For the ordinary account to break even, it would need to pay roughly 5.83% — a 113bp premium that no UK savings table currently offers on like-for-like terms. Whenever the headline gap is below ~80bp at higher rate (or any positive number at additional rate), the ISA pulls ahead once interest exceeds the PSA.
Bank rate environment 2025/26
Bank of England base rate sits around 4.75% in mid-2025/26 after a cautious easing cycle. Indicative best-buy ranges:
| Product | Best-buy range | ISA gap |
|---|---|---|
| Easy-access savings | 3.0-5.0% AER | – |
| Easy-access Cash ISA | 3.5-4.5% AER | ~10-30bp behind |
| 1-year fixed savings | 4.5-4.8% AER | – |
| 1-year fixed Cash ISA | 4.3-4.7% AER | ~10-20bp behind |
The compression of the ISA-to-savings gap is the structural change. A decade ago the gap regularly ran 60-100bp; today 10-30bp is typical, well below the tax saving for any non-basic-rate payer with a meaningful balance.
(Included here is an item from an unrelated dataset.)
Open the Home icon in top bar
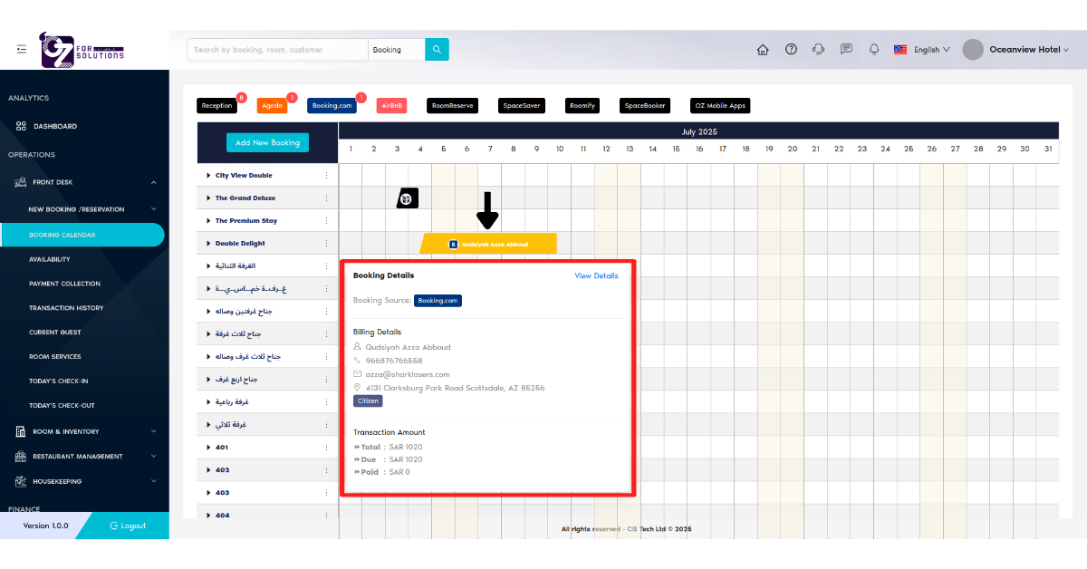The width and height of the screenshot is (1087, 569). pyautogui.click(x=763, y=49)
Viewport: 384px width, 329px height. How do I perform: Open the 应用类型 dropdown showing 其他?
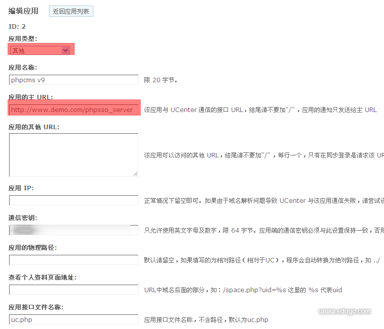(x=40, y=50)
FSCS protection — £85k per licence, not per bank
The Financial Services Compensation Scheme covers up to £85,000 per person per banking licence. The trap: some bank brands share a single licence. If you hold £60,000 with Halifax and £40,000 with Bank of Scotland, FSCS protects £85,000 of the combined £100,000 — the rest is at risk.
Other shared-licence groups include Royal Bank of Scotland / NatWest (separate licences as of 2024 — verify before depositing), HSBC / First Direct (shared), and Lloyds / Bank of Scotland (shared). Anyone holding more than £85k of cash should be spreading it across genuinely separate licences, including ISA balances which count against the same cap.
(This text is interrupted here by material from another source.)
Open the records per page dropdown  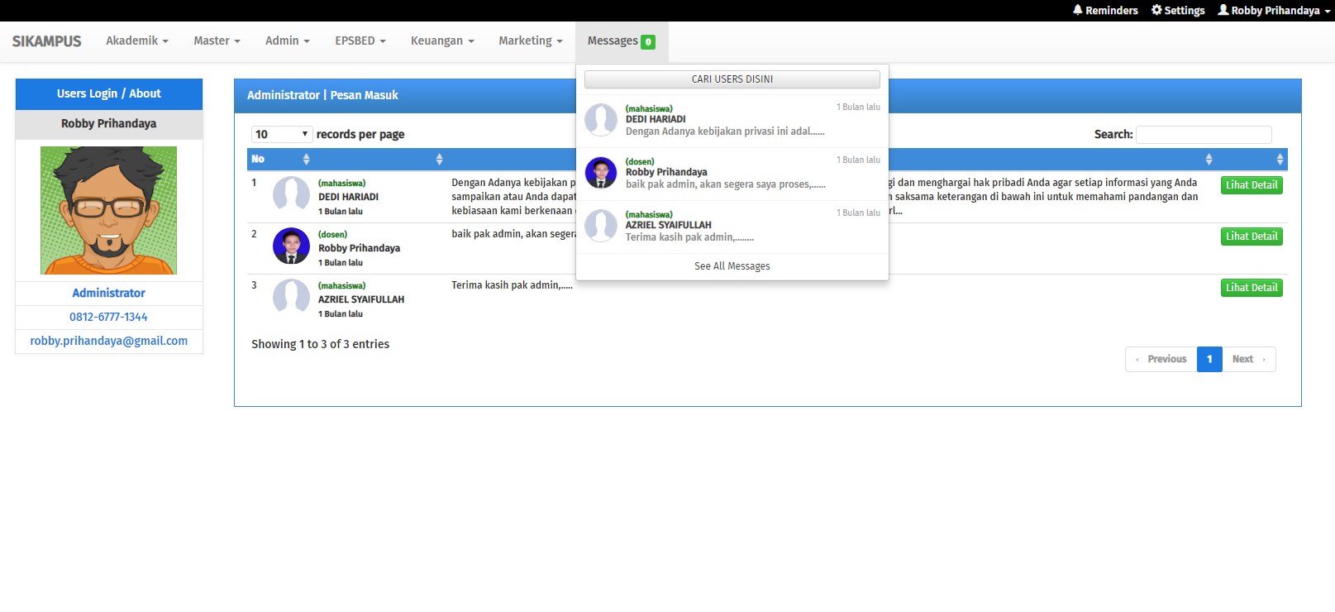[281, 134]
When the savings account still wins
- Basic-rate payer with expected interest under £1,000. The PSA absorbs all the tax; a 20-30bp headline premium on the non-ISA account is pure upside.
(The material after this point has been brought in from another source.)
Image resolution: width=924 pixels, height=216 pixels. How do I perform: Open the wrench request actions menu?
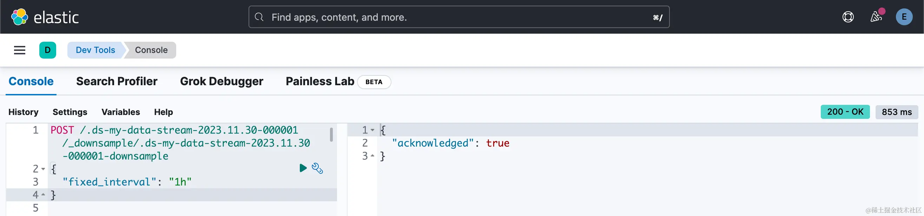tap(317, 168)
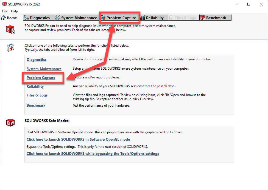
Task: Click the Benchmark stopwatch tab icon
Action: click(x=203, y=18)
- Joint account, both basic-rate. Each uses their £1,000 PSA, so up to £2,000 of interest is tax-free annually before the ISA matters.
- Short-term cash you might need on the way in. If you have not yet used your ISA allowance and are not sure you will keep the money invested, an ordinary account preserves the option of doing a single end-of-year ISA top-up.
- Under the PSA threshold permanently. If your savings will not realistically generate more than £500-£1,000 in a tax year, the wrapper is administrative overhead with no benefit.
- Cashback / linked current account perks. Some regular savers paying 6-8% are only available alongside a current account; the headline rate often offsets the lost ISA wrapper.
When the Cash ISA wins
- Higher-rate (£500 PSA). Once interest exceeds £500, every additional pound is taxed at 40%. A 30bp lower ISA rate is more than compensated for any balance generating £600+ of interest.
- Additional-rate (£0 PSA). Every penny of taxable interest is taxed at 45%. The Cash ISA is essentially mandatory.
- Large balances (£50k+). Even at basic rate, £50k at 4.5% generates £2,250 — well above the £1,000 PSA. The ISA wins on the marginal £1,250.
- Rising income trajectory. If you expect to cross into higher rate, building ISA balances now compounds tax-free as your PSA shrinks.
- Estate planning continuity. The «Additional Permitted Subscription» (APS) lets a surviving spouse inherit the deceased\'s ISA allowance in addition to their own — preserves tax-free status across generations.
Decision matrix by tax band × balance
| Tax band | Small (<£10k) | Medium (£10-50k) | Large (£50k+) |
|---|---|---|---|
| Basic (20%) | Savings (PSA covers) | Mixed — ISA once over £1k interest | Cash ISA |
| Higher (40%) | Mixed — savings if interest <£500 | Cash ISA | Cash ISA (max allowance) |
| Additional (45%) | Cash ISA | Cash ISA | Cash ISA + S&S ISA |
The matrix simplifies a continuous decision into bands, but the underlying rule is consistent: compare the post-tax return on the savings account with the headline ISA rate. If the ISA is within ~80bp at higher rate, ~25bp at basic rate (with PSA exhausted), or any positive number at additional rate, the ISA wins.